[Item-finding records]
┏━━

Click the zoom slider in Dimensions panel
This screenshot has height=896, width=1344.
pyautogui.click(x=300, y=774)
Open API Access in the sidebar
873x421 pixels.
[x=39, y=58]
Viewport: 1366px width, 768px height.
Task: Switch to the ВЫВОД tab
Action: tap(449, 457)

┗━━

**Instruction:** Print every line of the items above again, word for word.

**Response below:**
Click the zoom slider in Dimensions panel
This screenshot has height=896, width=1344.
pyautogui.click(x=300, y=774)
Open API Access in the sidebar
873x421 pixels.
[x=39, y=58]
Viewport: 1366px width, 768px height.
Task: Switch to the ВЫВОД tab
Action: tap(449, 457)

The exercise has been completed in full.